Profitable City Streets Over Demos

Diving deeper into

Zach Rash & Daniel Singer, CEO & CBO of Coco Robotics, on why ground delivery beats drones

Interview
what environments can we actually deploy that to even if those environments aren't very interesting from a business perspective
Analyzed 3 sources

The key split in robot delivery is not robot versus human, it is profitable streets versus demo friendly zones. Coco is arguing that many early deployments in campuses, indoor sites, and low complexity areas were chosen because weak autonomy could survive there, not because those routes carried enough demand, distance, or delivery pain to matter. Its bet was to start in dense city neighborhoods where merchants already pay heavily for delivery and where better operations can compound into a real business.

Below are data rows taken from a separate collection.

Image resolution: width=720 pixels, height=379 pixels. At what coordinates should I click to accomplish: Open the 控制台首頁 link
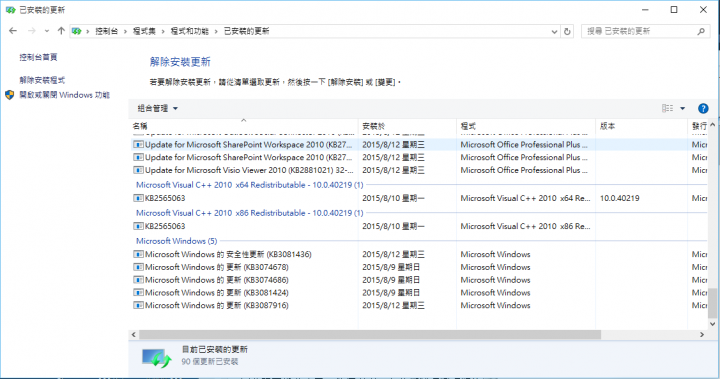coord(38,57)
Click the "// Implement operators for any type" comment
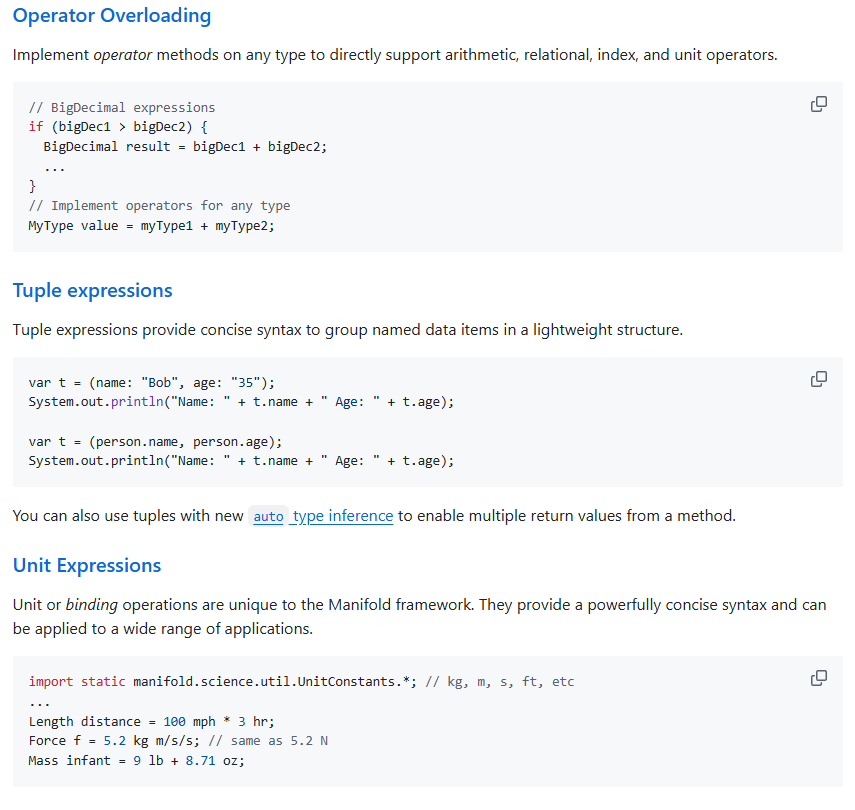The height and width of the screenshot is (810, 855). 159,206
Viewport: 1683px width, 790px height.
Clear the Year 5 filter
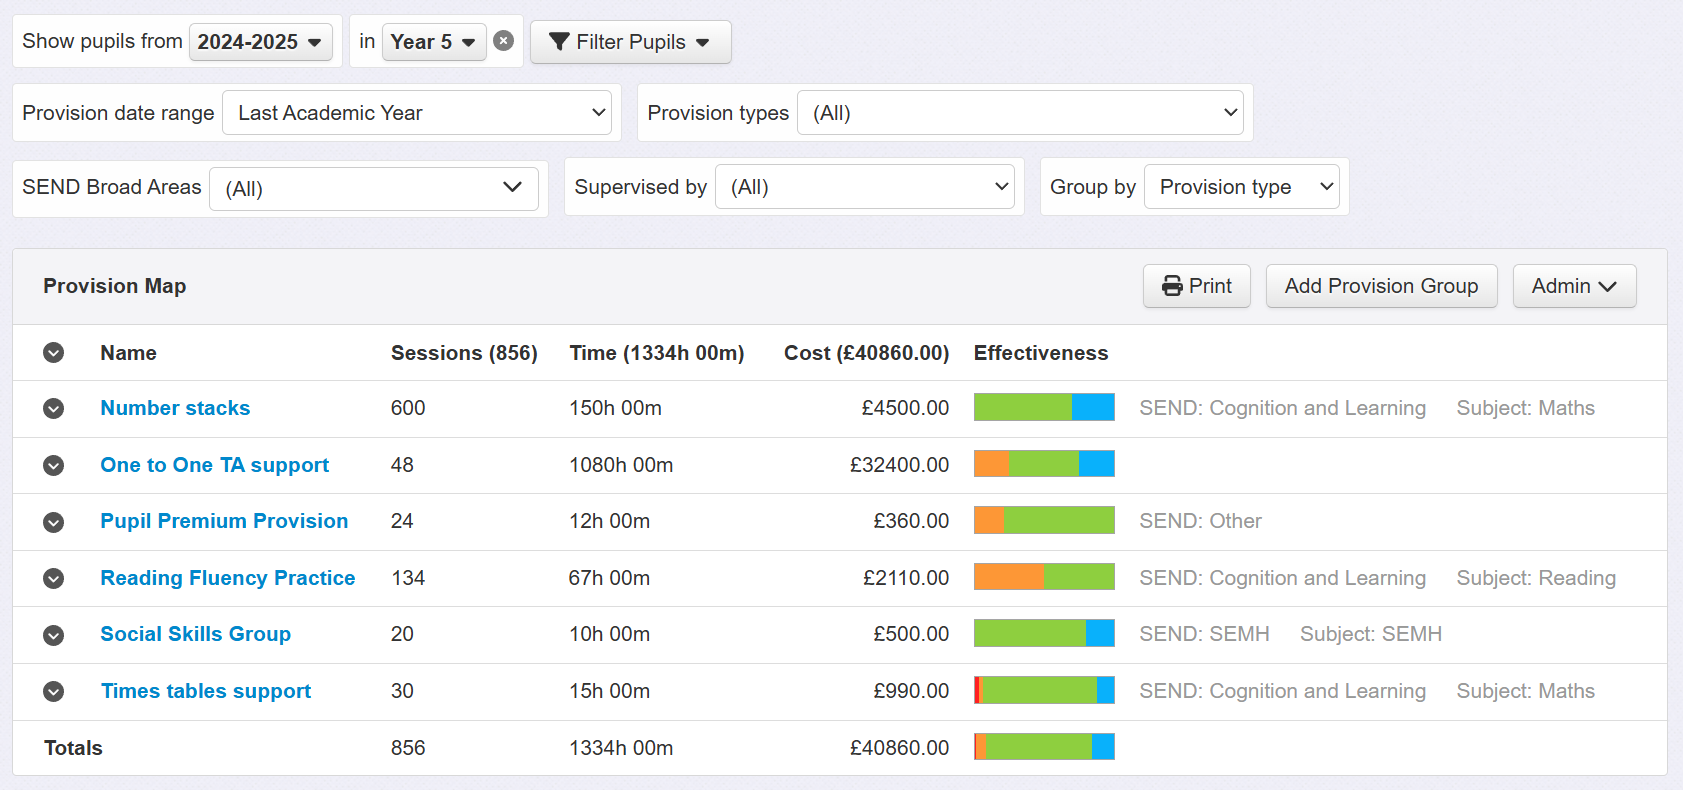point(504,41)
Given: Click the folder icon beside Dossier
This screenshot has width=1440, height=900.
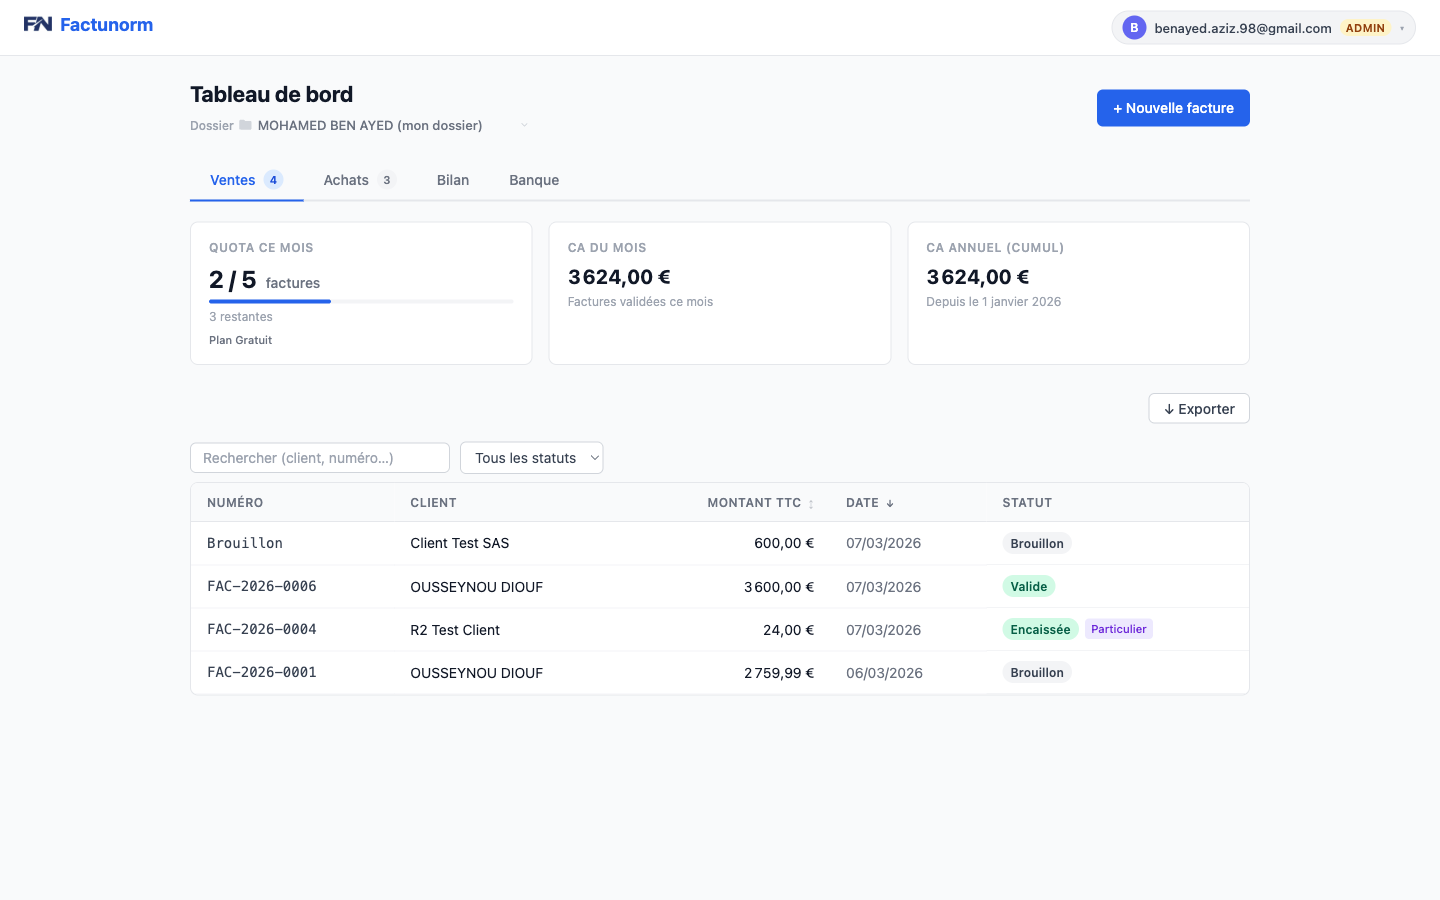Looking at the screenshot, I should click(x=245, y=125).
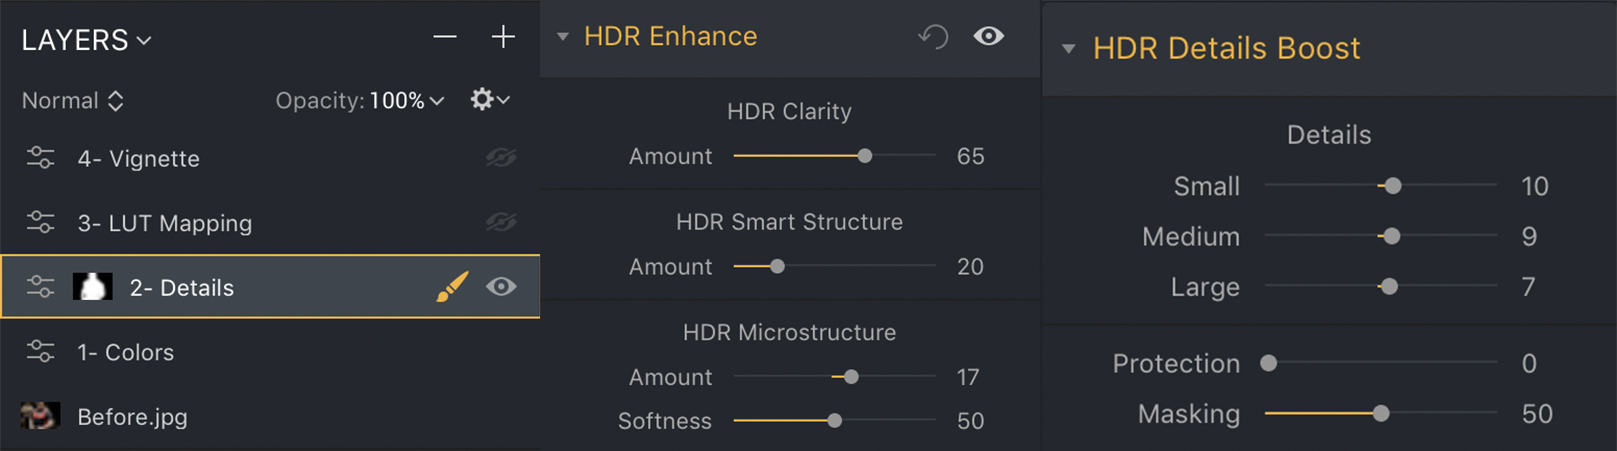
Task: Select the 1- Colors layer
Action: click(x=125, y=352)
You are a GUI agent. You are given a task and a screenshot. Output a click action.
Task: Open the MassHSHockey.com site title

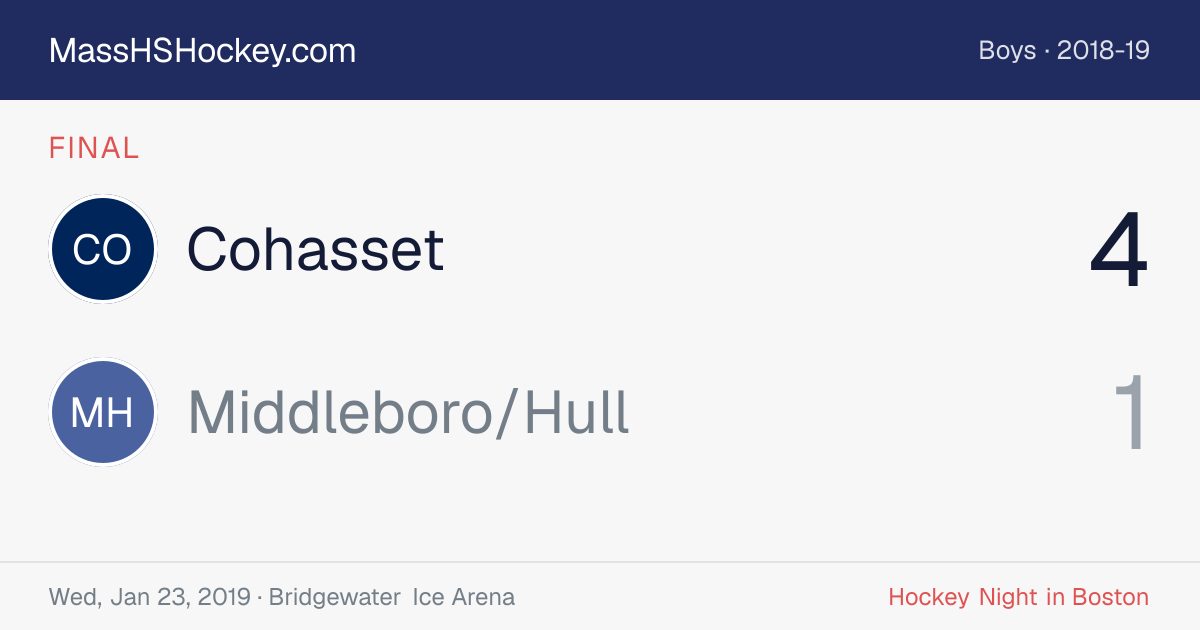pos(202,51)
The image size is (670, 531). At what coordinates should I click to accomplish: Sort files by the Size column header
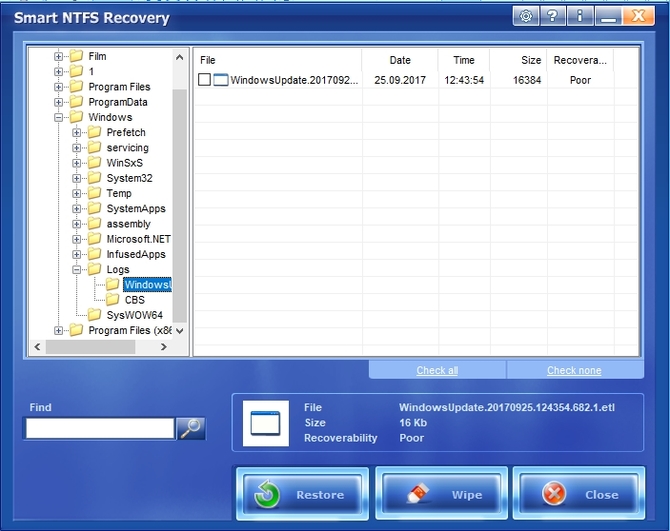530,60

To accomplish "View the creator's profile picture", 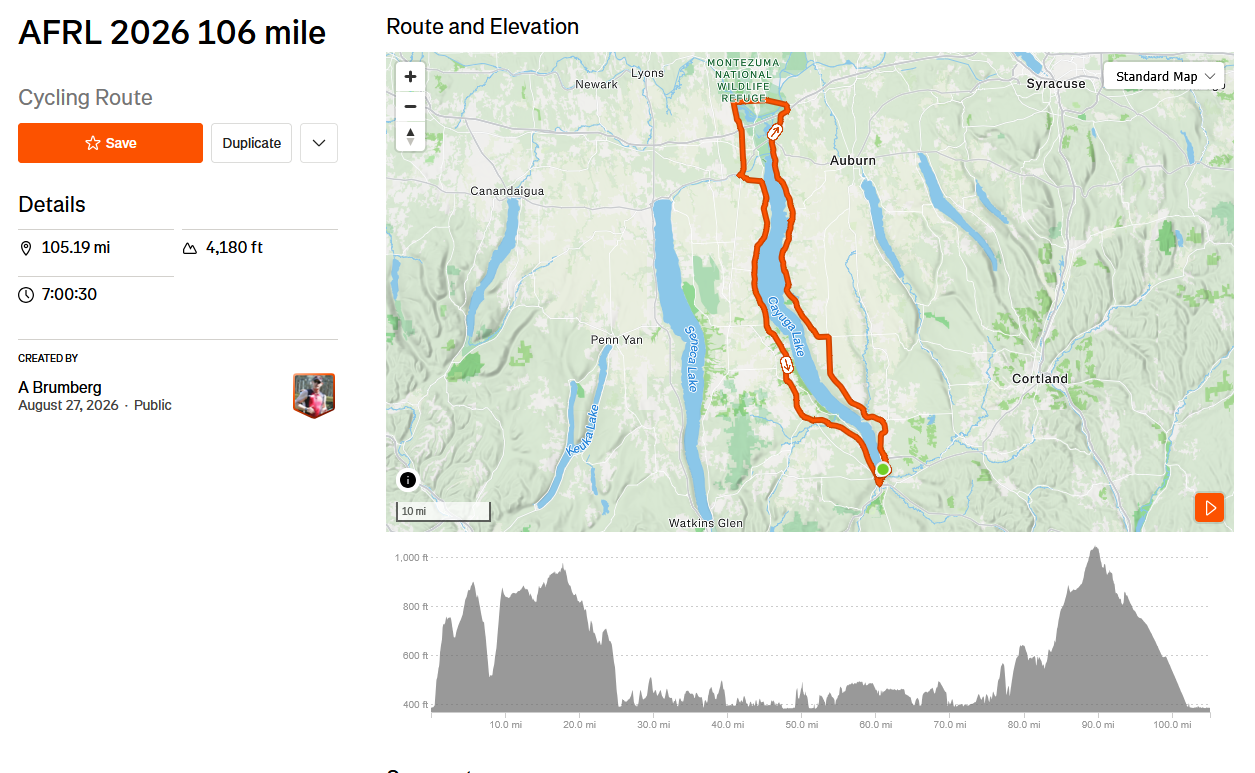I will (314, 395).
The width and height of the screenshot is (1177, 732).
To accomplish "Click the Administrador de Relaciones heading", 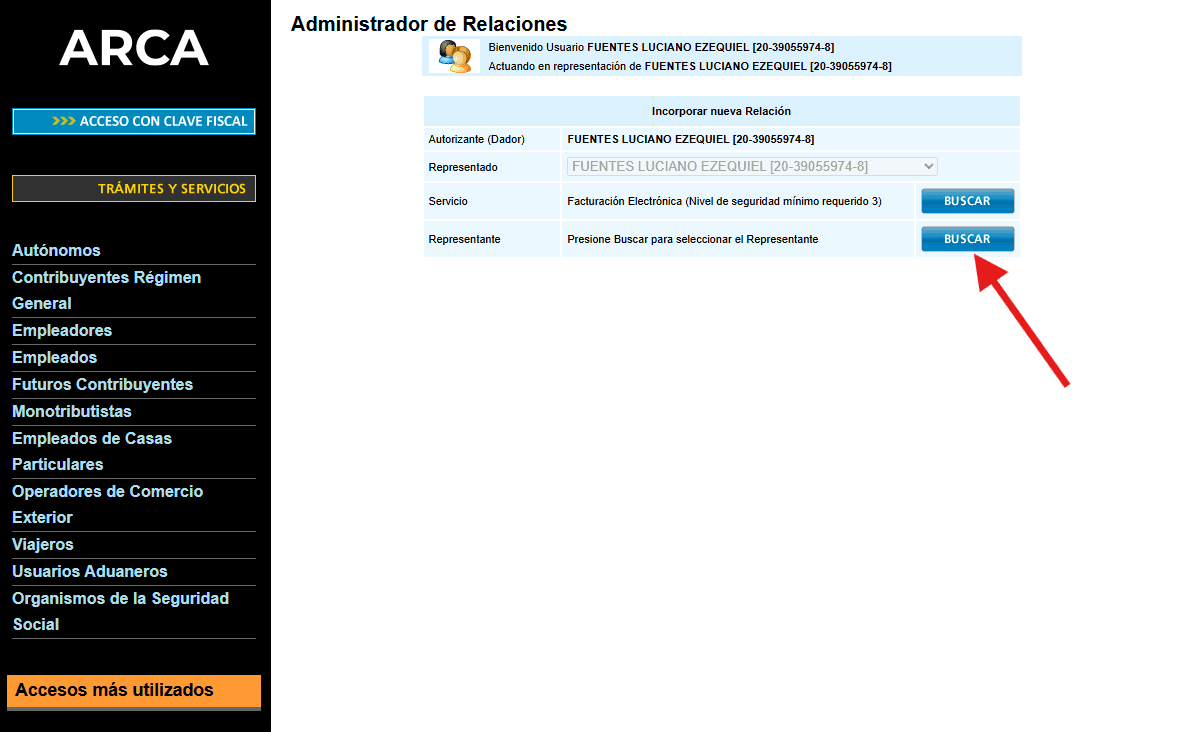I will 429,24.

  • Campus delivery can work operationally, but the economics are narrow. Starship built a meaningful university business with meal plan integration and campus wide service, yet that model depends on institution level adoption and has seasonal utilization ceilings during breaks and holidays.
  • Coco’s alternative is to act like a bike courier in live city traffic. Its robots use sidewalks, bike lanes, road shoulders, and crosswalks, and now serve thousands of merchants across Los Angeles, Chicago, Miami, and Helsinki without special merchant training or dedicated launch pads.
  • That choice matters because dense urban food delivery is where the money is leaking today. Coco started with hot food because late and failed orders trigger refunds fast, labor costs are highest in cities, and platforms like DoorDash and Uber need a lower cost option inside the hardest neighborhoods, not just inside controlled campuses.

The market is likely to split more clearly from here. Campus and industrial robots should remain good proving grounds and durable niche businesses, while the biggest winners in last mile autonomy will be the operators that can handle messy urban blocks at high reliability, then extend that same fleet into groceries, retail, and local package runs.